Division of Surgical Sciences, Wake Forest University School of Medicine, Winston Salem, NC 27157, USA.
Hypertension. 2013 Feb;61(2):417-24. doi: 10.1161/HYPERTENSIONAHA.112.201889. Epub 2012 Dec 10.
We examined the antihypertensive effects of valsartan, aliskiren, or both drugs combined on circulating, cardiac, and renal components of the renin-angiotensin system in congenic mRen2.Lewis hypertensive rats assigned to: vehicle (n=9), valsartan (via drinking water, 30 mg/kg per day; n=10), aliskiren (SC by osmotic mini-pumps, 50 mg/kg per day; n=10), or valsartan (30 mg/kg per day) combined with aliskiren (50 mg/kg per day; n=10). Arterial pressure and heart rate were measured by telemetry before and during 2 weeks of treatment; trunk blood, heart, urine, and kidneys were collected for measures of renin-angiotensin system components. Arterial pressure and left-ventricular weight/tibia length ratio were reduced by monotherapy of valsartan, aliskiren, and further reduced by the combination therapy. Urinary protein excretion was reduced by valsartan and further reduced by the combination. The increases in plasma angiotensin (Ang) II induced by valsartan were reversed by the treatment of aliskiren and partially suppressed by the combination. The decreases in plasma Ang-(1-7) induced by aliskiren recovered in the combination group. Kidney Ang-(1-12) was increased by the combination therapy whereas the increases in urinary creatinine mediated by valsartan were reversed by addition of aliskiren. The antihypertensive and antiproteinuric actions of the combined therapy were associated with marked worsening of renal parenchymal disease and increased peritubular fibrosis. The data show that despite improvements in the surrogate end points of blood pressure, ventricular mass, and proteinuria, dual blockade of Ang II receptors and renin activity is accompanied by worsening of renal parenchymal disease reflecting a renal homeostatic stress response attributable to loss of tubuloglomerular feedback by Ang II.

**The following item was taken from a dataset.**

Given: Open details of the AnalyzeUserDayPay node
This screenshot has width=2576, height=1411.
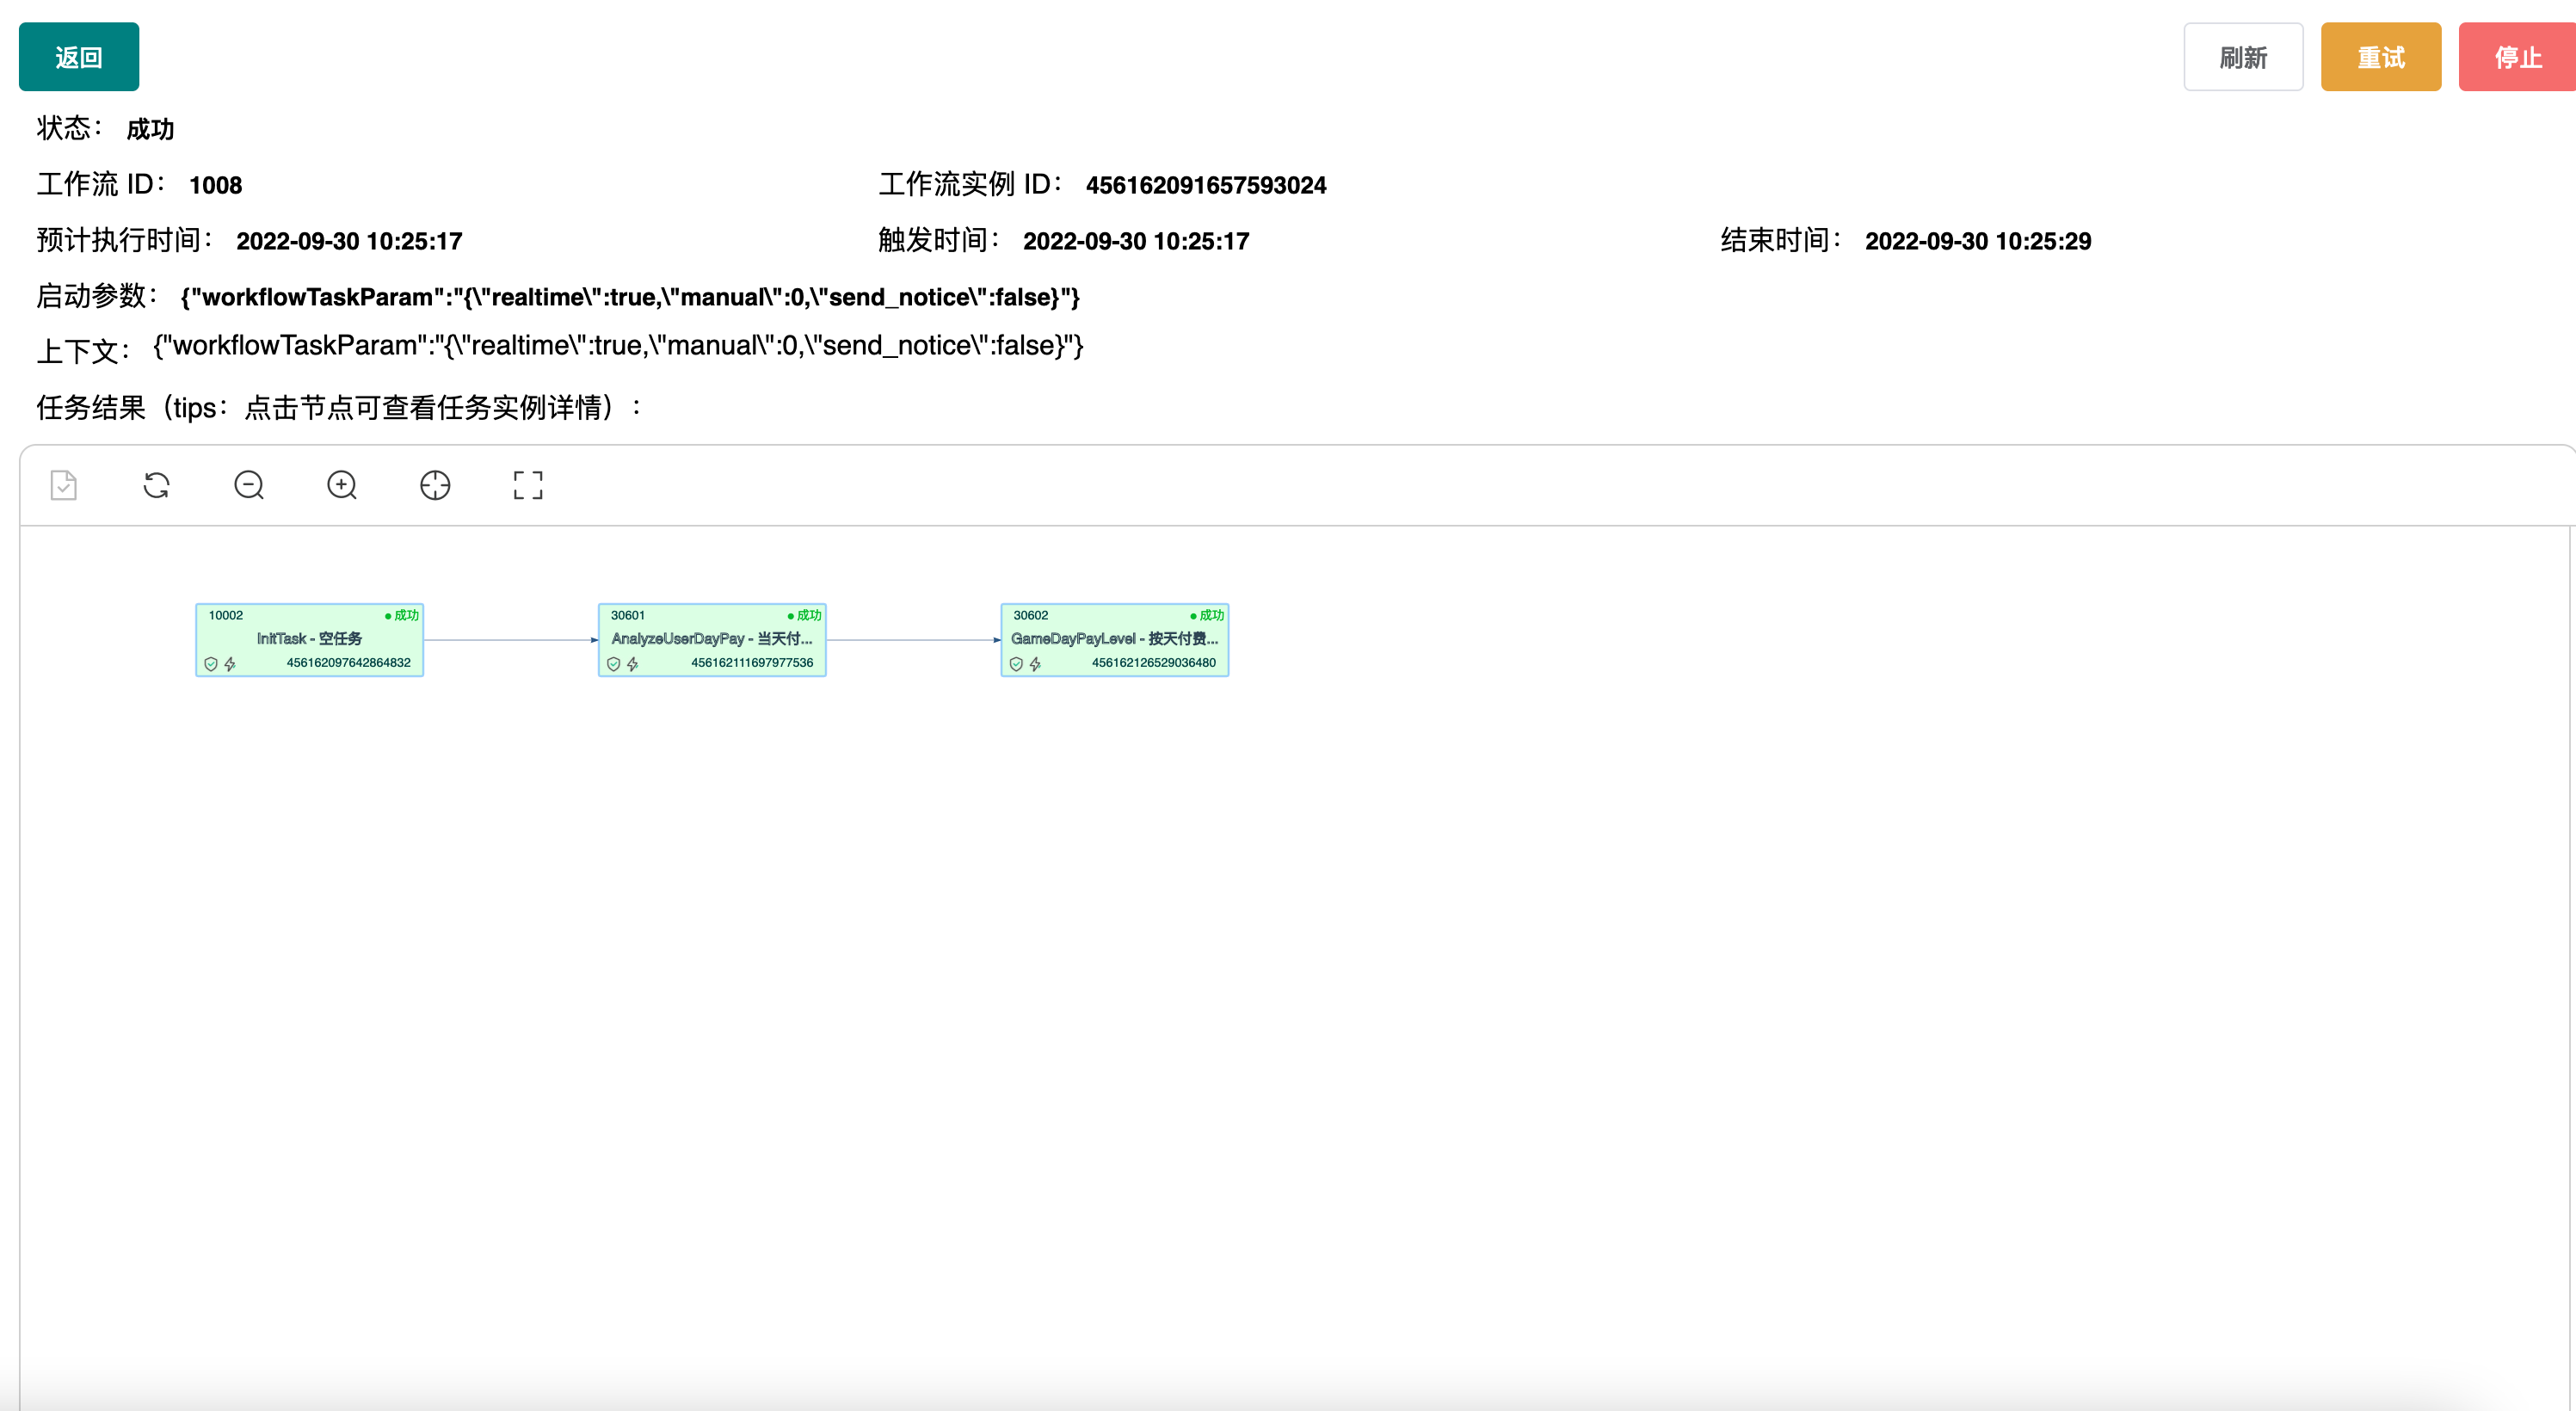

我们研究了缬沙坦、阿利克仑或两者联合应用对同基因 mRen2.Lewis 高血压大鼠循环、心脏和肾组织肾素-血管紧张素系统成分的降压作用,这些大鼠被分为:对照组(n=9)、缬沙坦组(通过饮水给予 30mg/kg/天;n=10)、阿利克仑组(通过皮下渗透微型泵给予 50mg/kg/天;n=10)或缬沙坦组(30mg/kg/天)联合阿利克仑组(50mg/kg/天;n=10)。在治疗前和治疗的 2 周内,通过遥测法测量动脉压和心率;采集胸血、心脏、尿液和肾脏,用于测量肾素-血管紧张素系统成分。缬沙坦、阿利克仑单药治疗降低了动脉压和左心室重量/胫骨长度比,联合治疗进一步降低了这些指标。缬沙坦降低了尿蛋白排泄,联合治疗进一步降低了尿蛋白排泄。缬沙坦引起的血浆血管紧张素(Ang)II 增加被阿利克仑治疗逆转,联合治疗部分抑制了这种增加。阿利克仑治疗组的血浆 Ang-(1-7)减少得到恢复。联合治疗组的肾脏 Ang-(1-12)增加,而缬沙坦介导的尿肌酐增加被阿利克仑添加所逆转。联合治疗的降压和抗蛋白尿作用与肾脏实质疾病的显著恶化以及肾小管周围纤维化的增加有关。这些数据表明,尽管血压、心室质量和蛋白尿等替代终点得到改善,但血管紧张素 II 受体和肾素活性的双重阻断伴随着肾脏实质疾病的恶化,这反映了由于 Ang II 丧失了管球反馈而导致的肾脏内稳态应激反应。